For tools to make it easier to track new releases, arXiv supports subscriptions to daily digest emails, and also has RSS feeds.

https://info.arxiv.org/help/subscribe.html

https://info.arxiv.org/help/rss.html

There are also some bots in the Fediverse that push out links to new arXiv papers.


👤 sveinek
I found the YouTube channel Data Centric very informative and useful.

👤 barrenko
Get on Twitter (well, X) as that's where the the cutting edge is.

👤 aanet
Excellent thread!

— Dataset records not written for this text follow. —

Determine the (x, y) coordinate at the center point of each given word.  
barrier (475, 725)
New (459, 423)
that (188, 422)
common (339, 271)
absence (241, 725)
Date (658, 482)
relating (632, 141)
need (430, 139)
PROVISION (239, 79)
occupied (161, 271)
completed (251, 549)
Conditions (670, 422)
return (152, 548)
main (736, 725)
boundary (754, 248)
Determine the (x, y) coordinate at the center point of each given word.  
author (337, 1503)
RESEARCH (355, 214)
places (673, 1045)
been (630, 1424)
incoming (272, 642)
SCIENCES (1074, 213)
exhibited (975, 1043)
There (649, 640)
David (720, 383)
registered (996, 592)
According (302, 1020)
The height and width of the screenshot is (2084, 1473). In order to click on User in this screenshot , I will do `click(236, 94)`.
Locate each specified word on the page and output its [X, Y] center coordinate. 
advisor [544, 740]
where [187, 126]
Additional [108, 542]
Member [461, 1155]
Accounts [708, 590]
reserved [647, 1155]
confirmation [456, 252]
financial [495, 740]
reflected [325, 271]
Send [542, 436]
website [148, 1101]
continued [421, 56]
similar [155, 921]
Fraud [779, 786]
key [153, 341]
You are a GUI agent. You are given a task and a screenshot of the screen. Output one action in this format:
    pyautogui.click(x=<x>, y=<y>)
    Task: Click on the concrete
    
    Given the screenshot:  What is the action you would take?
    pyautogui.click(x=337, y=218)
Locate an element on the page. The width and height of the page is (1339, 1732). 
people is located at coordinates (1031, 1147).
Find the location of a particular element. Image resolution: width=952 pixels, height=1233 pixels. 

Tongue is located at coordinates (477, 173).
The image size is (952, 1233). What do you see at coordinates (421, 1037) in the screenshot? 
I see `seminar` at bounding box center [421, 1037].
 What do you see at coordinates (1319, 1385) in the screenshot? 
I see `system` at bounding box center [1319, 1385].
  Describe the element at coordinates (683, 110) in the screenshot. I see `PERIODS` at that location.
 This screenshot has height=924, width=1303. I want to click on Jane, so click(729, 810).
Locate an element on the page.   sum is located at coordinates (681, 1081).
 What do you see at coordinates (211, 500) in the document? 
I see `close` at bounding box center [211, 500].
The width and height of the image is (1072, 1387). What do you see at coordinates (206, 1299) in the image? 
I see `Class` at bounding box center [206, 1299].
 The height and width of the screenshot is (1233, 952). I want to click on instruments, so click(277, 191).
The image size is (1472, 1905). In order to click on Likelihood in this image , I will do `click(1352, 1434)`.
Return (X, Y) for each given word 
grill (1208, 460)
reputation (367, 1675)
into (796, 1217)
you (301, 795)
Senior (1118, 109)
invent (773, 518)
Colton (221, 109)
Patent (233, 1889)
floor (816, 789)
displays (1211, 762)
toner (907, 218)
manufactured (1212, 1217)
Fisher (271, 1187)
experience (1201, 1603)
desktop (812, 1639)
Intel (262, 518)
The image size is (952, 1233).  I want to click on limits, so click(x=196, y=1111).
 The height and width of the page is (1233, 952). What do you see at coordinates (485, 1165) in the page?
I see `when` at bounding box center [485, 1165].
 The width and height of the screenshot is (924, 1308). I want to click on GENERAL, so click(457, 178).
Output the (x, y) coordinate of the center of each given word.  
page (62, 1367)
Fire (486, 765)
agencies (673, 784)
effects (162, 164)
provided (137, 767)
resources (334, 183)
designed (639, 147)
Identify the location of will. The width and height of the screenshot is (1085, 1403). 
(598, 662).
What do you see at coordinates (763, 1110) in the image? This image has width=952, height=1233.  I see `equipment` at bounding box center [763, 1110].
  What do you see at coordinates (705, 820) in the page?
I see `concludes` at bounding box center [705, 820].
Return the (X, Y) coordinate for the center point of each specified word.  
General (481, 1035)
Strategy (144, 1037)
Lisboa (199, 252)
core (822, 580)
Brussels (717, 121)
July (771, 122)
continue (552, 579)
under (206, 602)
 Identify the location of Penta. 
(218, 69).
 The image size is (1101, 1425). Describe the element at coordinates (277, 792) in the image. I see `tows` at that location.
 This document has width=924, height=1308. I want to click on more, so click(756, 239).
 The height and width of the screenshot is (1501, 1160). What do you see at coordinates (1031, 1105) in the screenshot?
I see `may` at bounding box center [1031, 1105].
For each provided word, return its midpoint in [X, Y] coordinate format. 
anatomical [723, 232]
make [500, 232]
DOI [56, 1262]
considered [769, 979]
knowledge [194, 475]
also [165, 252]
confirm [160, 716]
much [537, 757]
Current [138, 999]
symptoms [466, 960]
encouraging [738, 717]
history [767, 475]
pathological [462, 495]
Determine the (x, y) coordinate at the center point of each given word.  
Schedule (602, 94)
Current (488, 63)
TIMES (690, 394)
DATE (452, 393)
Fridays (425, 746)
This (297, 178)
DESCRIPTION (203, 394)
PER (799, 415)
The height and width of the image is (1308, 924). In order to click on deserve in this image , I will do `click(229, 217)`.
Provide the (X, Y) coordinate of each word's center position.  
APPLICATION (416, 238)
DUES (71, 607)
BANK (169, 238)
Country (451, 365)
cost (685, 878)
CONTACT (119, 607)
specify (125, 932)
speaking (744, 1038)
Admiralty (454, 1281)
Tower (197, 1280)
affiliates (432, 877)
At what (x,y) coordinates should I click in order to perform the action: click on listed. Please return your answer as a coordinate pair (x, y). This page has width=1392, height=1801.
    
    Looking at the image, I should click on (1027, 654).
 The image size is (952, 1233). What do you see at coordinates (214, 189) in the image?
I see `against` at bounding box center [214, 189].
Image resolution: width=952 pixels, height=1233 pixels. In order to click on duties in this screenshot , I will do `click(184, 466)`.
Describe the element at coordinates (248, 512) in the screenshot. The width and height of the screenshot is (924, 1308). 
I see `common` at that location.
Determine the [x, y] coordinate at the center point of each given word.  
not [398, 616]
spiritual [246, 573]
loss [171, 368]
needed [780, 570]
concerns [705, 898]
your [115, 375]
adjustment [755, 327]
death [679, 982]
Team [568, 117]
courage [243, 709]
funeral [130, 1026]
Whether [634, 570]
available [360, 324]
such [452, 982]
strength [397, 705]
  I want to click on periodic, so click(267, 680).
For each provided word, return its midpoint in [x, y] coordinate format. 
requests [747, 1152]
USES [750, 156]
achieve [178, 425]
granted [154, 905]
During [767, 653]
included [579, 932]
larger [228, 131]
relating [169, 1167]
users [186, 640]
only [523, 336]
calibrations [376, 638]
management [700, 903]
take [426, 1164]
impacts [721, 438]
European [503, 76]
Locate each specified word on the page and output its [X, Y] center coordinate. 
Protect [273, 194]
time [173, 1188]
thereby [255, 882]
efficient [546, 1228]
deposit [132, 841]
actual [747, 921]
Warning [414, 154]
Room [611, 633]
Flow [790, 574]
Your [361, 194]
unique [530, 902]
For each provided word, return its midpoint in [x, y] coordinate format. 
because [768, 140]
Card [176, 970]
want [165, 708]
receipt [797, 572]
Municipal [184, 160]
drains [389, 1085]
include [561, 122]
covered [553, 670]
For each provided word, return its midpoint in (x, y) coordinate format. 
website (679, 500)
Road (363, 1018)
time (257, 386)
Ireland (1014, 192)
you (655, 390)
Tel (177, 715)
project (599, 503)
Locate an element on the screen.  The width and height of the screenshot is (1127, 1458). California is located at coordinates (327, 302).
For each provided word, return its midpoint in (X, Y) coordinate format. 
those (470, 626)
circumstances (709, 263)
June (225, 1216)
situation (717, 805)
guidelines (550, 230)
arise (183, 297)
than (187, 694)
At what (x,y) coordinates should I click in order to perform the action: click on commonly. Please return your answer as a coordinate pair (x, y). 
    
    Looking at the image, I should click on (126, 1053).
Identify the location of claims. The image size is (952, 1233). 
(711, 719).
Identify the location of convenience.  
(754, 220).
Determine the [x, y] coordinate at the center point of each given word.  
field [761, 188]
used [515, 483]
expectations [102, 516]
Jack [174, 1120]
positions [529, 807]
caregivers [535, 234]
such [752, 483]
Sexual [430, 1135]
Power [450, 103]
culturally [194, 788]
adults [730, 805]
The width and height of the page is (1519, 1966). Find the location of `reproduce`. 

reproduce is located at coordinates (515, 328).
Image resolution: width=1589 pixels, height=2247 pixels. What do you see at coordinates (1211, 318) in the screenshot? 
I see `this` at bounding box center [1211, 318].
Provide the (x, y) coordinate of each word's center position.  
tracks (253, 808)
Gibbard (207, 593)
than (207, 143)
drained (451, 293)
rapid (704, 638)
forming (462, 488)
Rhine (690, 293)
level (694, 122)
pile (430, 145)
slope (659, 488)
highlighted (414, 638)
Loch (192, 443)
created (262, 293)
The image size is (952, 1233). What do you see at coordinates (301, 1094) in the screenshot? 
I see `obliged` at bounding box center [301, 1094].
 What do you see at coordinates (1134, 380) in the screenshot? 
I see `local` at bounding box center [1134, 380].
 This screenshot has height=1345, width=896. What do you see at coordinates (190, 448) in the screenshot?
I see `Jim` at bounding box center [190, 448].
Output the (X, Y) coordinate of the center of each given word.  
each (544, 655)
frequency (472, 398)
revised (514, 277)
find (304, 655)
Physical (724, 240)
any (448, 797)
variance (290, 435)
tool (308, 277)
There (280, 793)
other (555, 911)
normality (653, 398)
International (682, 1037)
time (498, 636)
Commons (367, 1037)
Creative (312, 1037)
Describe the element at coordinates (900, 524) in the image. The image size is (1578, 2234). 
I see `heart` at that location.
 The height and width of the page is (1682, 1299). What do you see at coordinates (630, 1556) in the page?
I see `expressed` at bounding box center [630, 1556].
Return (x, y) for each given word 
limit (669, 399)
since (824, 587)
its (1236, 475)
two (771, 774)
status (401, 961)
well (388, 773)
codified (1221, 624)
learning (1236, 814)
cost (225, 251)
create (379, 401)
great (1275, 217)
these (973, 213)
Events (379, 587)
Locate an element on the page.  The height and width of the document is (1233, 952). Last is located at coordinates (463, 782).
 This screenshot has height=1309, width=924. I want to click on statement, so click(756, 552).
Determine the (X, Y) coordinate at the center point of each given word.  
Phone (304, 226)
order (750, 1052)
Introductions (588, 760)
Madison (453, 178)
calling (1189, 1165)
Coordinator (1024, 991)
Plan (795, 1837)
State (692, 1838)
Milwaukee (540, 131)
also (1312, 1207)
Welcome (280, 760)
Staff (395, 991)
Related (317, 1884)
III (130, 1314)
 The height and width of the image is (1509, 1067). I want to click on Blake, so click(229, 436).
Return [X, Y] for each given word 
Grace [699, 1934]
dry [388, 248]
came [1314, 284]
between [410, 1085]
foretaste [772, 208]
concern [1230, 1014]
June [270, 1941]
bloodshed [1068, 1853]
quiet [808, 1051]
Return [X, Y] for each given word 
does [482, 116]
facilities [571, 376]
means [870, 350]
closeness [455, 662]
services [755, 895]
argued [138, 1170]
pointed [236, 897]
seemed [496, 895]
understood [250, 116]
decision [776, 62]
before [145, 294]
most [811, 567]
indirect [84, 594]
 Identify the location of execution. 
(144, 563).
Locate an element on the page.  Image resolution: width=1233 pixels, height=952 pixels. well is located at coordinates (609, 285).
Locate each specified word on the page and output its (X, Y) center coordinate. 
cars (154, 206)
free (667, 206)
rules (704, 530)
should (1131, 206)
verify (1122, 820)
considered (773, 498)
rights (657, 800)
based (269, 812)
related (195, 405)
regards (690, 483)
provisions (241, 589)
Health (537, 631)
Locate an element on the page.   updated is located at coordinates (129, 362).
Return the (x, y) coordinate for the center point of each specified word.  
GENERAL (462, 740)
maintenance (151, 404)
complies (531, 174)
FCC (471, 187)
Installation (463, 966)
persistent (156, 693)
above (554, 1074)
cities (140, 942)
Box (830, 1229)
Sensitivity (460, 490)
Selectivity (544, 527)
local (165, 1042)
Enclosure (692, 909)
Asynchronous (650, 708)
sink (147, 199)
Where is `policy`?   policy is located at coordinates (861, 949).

Love the responses.

Is there a way to SAVE THIS THREAD on HN ? 'Cos I'd love that.

Thx


👤 maeil
Subscribe to the TLDR newsletter (https://tldr.tech/) and read the AI-related articles it links. No personal affiliation, just a satisfied reader.

👤 JSDevOps
First thing you need to do is change your LinkedIn to “AI evangelist” then go to your boss and say I want triple the pay. Then let the chips fall where they may. Oh also rename all your GitHub or personal projects to have AI in the name. You don’t actually have to do much else.

👤 not_your_vase
Unpopular opinion: if you can't use Google nor ChatGPT to get an answer to this question, I have bad news for you.